_Passage shown_:
------------------------------------------------------------

11:00 -- Another Future (30 min. excerpt) – SP. With FR. Sub-titles 50
years later, this film tells the story of Spanish Anarcho-syndicalists, who led a self-managed revolution at the center of the Spanish Civil War. The film was made according to the will of older Spanish radicals to rebuild the collective memory of their generation, and to leave the rest of us a testimonial.

11 :40 -- Going Condo -- dir. Brett Story -- BILINGUE
Going Condo explores the mechanisms and consequences of gentrification, focusing on the working-class neighborhood of St. Henri in Montreal in the midst of government planned “revitalization" and massive condo development. It follows the efforts of community residents and housing activists as they battle the rapid gentrification of the neighbourhood, while exploring larger questions about the political economy of displacement and housing injustice.

12:50 -- A l’épreuve du reel – dir. Florence Miettaux and Grégory Mouret. – FR. A Documentary about the experience the VAAAG (Alternative, Anticapitalist, Anti-war Village.) In 2003, in the context of the G8 meeting in Evian, several radical networks decided to initiate a new militant approach within the framework of the anti-globalisation protests. This project put into practice anti-authoritarian concepts of social relations. Autonomy, direct democracy and self-organization were the basis of the building of the VAAAG.

13:55 – Three Films on Immigration:
  • It’s Happening Near You (FR. With EN. Subtitles.) A 6 minute film shot at a Belgian immigration detention center.

  • 9e collectif A short film on the 9e collectif in France (FR.)

  • Buenas Noches Señors! (EN) by San Diego Indymedia and Cascadia Media Collective Border Faction A 25 minute video showing the 3 week long border camp and other actions to stop the California Minutemen which took place in July of 2005. The video includes daytime marches and protests as well as nighttime actions to disrupt the Minutemen ' s border patrols, which take place primarily at night. While the Arizona Minutemen were able to detain hundreds of migrant people, in California no migrant people were stopped at the border. The actions in the film were organized with the help of the Gente Unida Coalition, La Tierra es de Todos Coalition and the o.r.g.a.n.i.c. collective.

14:45 -- Compliation Lucioles (FR.)
A Compilation of videos made by local video activists les Lucioles.

------------------------------------------------------------

_Dataset excerpt_:
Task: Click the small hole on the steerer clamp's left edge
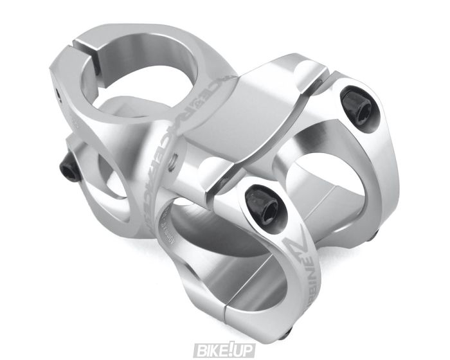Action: [57, 96]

------------------------------------------------------------

Summarize the film schedule in three sentences. The data is not needed for this work.

The film schedule begins at 11:00 with a 30-minute excerpt of Another Future, about Spanish Anarcho-syndicalists who led a self-managed revolution during the Spanish Civil War. At 11:40, Going Condo examines gentrification in the St. Henri neighborhood of Montreal, and at 12:50, A l'épreuve du reel documents the VAAAG, a village built on autonomy, direct democracy and self-organization during the 2003 G8 meeting in Evian. At 13:55, three films on immigration are shown, including one on a border camp against the California Minutemen in July 2005, and the last listing, at 14:45, is a compilation of videos by the local video activists les Lucioles.